Найти тему
Охота не работа

Лицензирование рыбы и дичи

Товарная лицензия на лося при Советах стоила 1 р. 20 коп., причем вы ничего не платили - их у вас удерживали, когда вы сдавали, предположим, 150 кг. мяса по 1 р.20 коп за кг.,: вам доставалось - 178 руб. 80 коп., что было равно месячной зарплате московского инженера. А 150 покупателям доставалось 450 супов по 30 копеек за суп или 5 коп. за порцию и 1400 котлет по 8 копеек за котлету. Социалистическая бескормица, на которую ссылаются фантазеры, приводя фоты пустых полок из 90-х, не коснулась, кажется, северян вообще, потому что лосиное мясо тут же продавалось им по 1 р. 80 коп. за кг. До экспериментов девяностых, конечно. Что, при среднем заработке северянина 300 руб./мес., было не критичными. Ноги лося с камусом, вырезка и печень забиралась охотником, голова даром сдавалась в детсад. С ценником могу ошибаться – если бы помнил цифры, был бы счетоводом.

В девяностые северяне стали кормится с тайги и реки интенсивнее. В том числе потому, что потеряли работу и доходы, и приобрели свободное время. И эта схема, когда тайга была резервом на голодные и смутные времена, действовала, сдается, испокон.

Современная система лицензирования смешнее - за лицензию на соболя надо заплатить часть цены его еще не добытой шкурки, и именно охотнику, который и так несет основные издержки, а не перекупу, которому достается только сладкое. Это, возможно, призвано сделать охотников дисциплинированными, научить ходить строем и заставить каким-то образом зарабатывать до промысла – на ягодах, грибах и рыбе, что ли.

Обсудим. В условиях, когда, чтобы в первый раз заехать, и добыть рыбу, быстро вывести до завода и сдать ее за 12-25 руб. кг., если повезет, нужно затратить на топливо сумму, эквивалентную стоимости половины добытых зимою шкурок соболей. В дальнейшем снова придется самому финансировать и орудия лова, и заезд-выезд из цены сданной рыбы. Причем баланс не всегда положительный. Потому что условия постоянно разные. Но основной риск – это возможность сдачи. То есть получается замкнутый круг, в котором нет места материальному смыслу добычи ни рыбы, ни соболя, и очень много рисков.

Вуаля – система разрушена. Зачем? Запланировано ли это нашим знаменитым и уникальным «рынком, который регулирует все и вся», или опять так криво получилось – вопрос экономистам и владельцам дефицитных рыбзаводов, которые сиговых сдают в десятки раз дороже закупа. При том, что основные издержки опять несут ловцы. Может, когда на рынке станет много заводов, и, соответственно, сиговых, цена на них упадет – а это больше усилий, издержек и меньше выхлоп.

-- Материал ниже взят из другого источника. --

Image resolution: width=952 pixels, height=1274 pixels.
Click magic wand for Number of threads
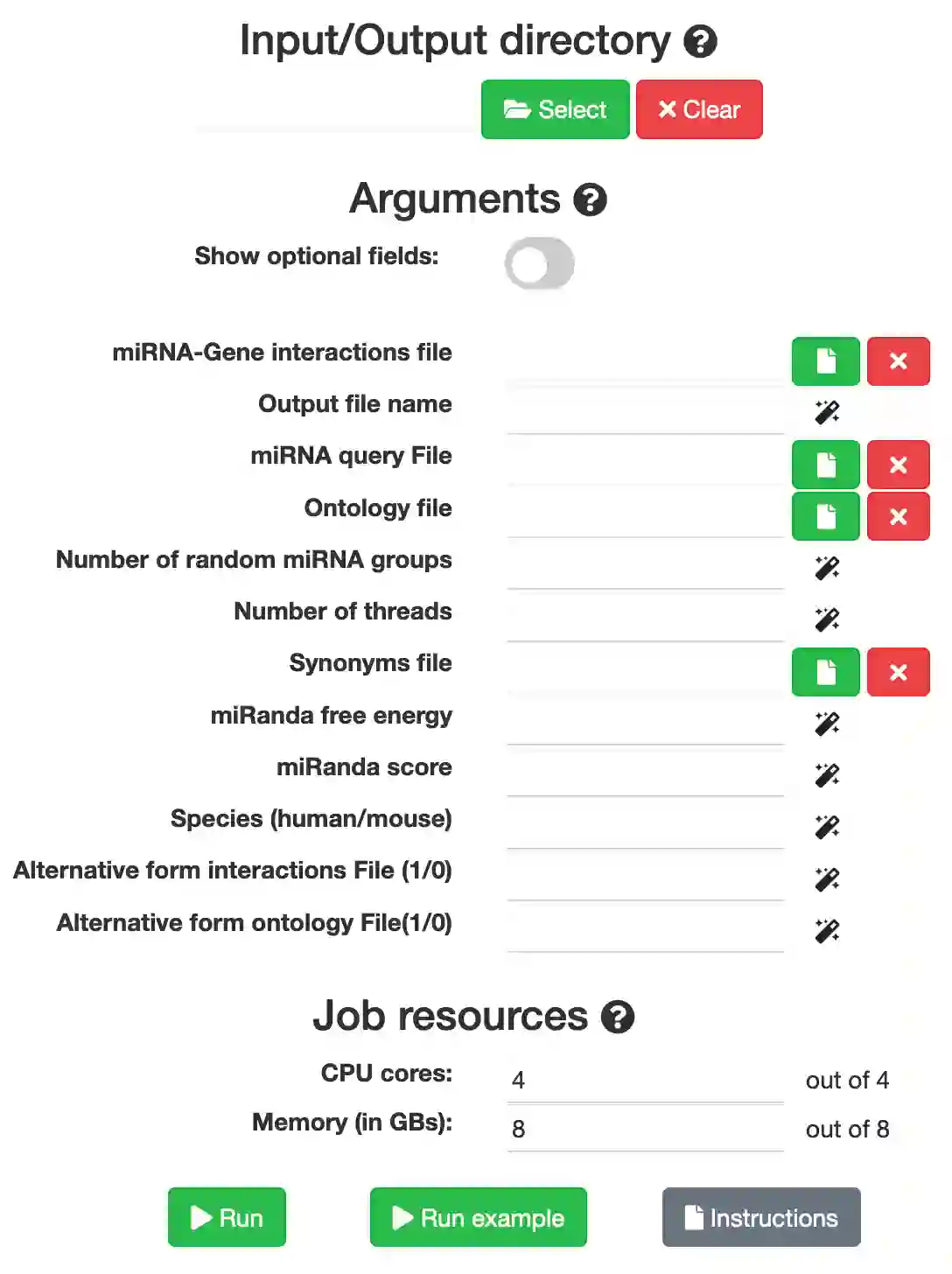click(827, 620)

А зачем напрягаться с объемами, когда можно манипулировать ценой? Зачем подтягивать мощности к месту промысла, если проще сидеть в лавке и ждать сырья. И договориться с органами удалить конкурентов.

И в целом, история охоты, и промыслов вокруг нее, за двадцать последних лет – это история непрерывных разрушений. И, кажется, командиры нашей отрасли, случайно появившиеся в ней, не ведают что творят. Но тот, кто задумал разрушение - знает точно - зачем, но правды не скажет. Или уже забыл. А может, мистически, цель проекта всегда отличается от его результата - ровно наоборот?

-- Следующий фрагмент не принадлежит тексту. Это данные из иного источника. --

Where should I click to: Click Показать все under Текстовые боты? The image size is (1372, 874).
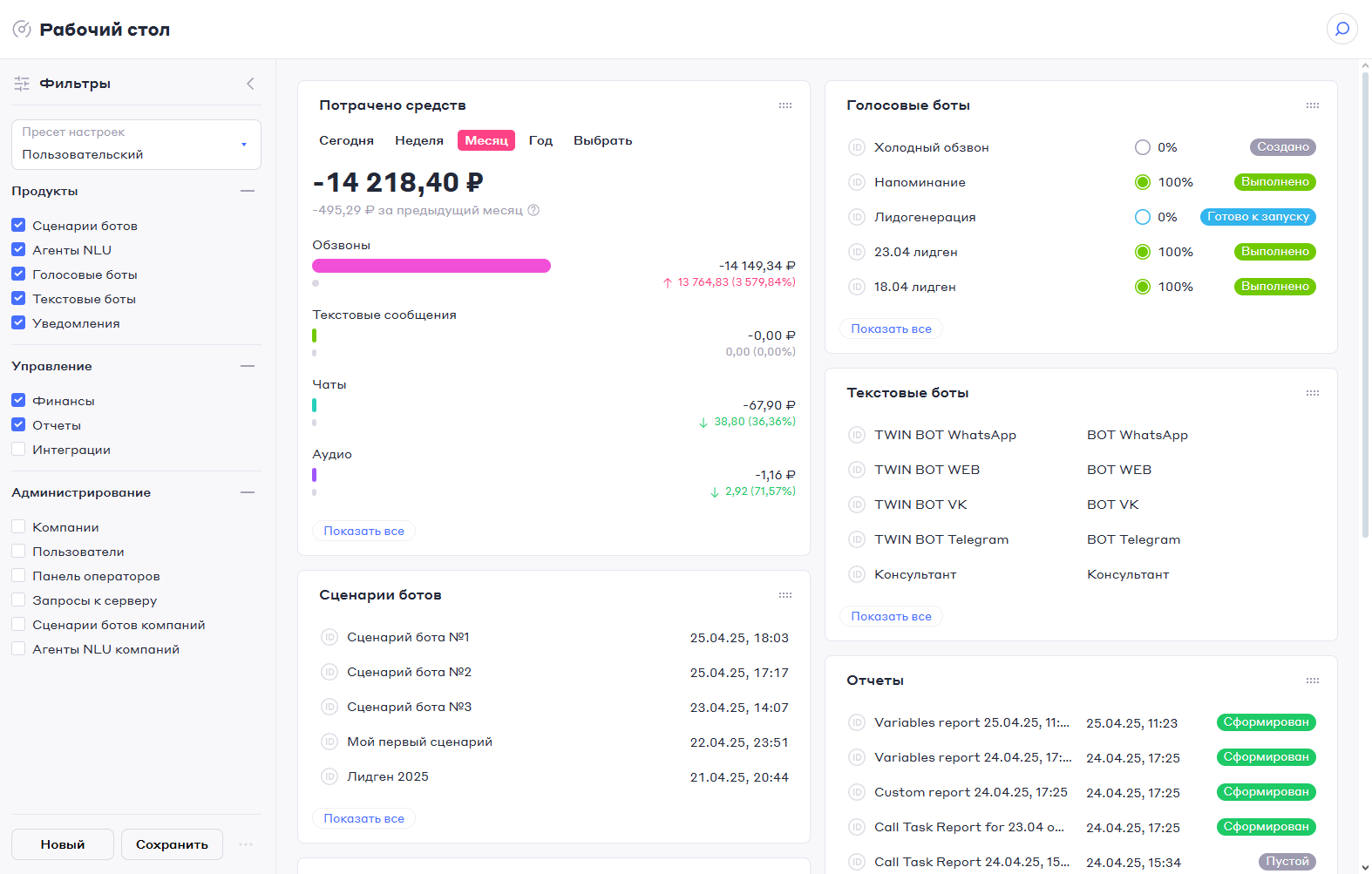point(891,616)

Теперь о логике лицензирования. Ели бы на собранные с охотников деньги за не добытое, обучались бы сотни айболитов, создавались бы лекарственные препараты, сбой и отходы пищевой промышленности и недоеденное едоками скармливались бы диким животным, или иным способом деньги возвращались бы в лес – это можно было бы обсуждать.

Поговаривают, что собранные деньги нужны на бумажную работу по учету ресурса и по выписке разрешений на него. И на «финансирование охраны», то есть на добавку в логичную цепочку: природа – охотник/рыбак - желудок едока, еще одного лишнего звена. И, заметьте, не на создание места, где встречается природа и желудок, или иного упрощения системы, а именно на использование собранных средств без какого либо выхлопа, пользы, и даже, где то, с новой угрозой ресурсу. А где не так, при «развивающемся» у нас уже треть века рынке?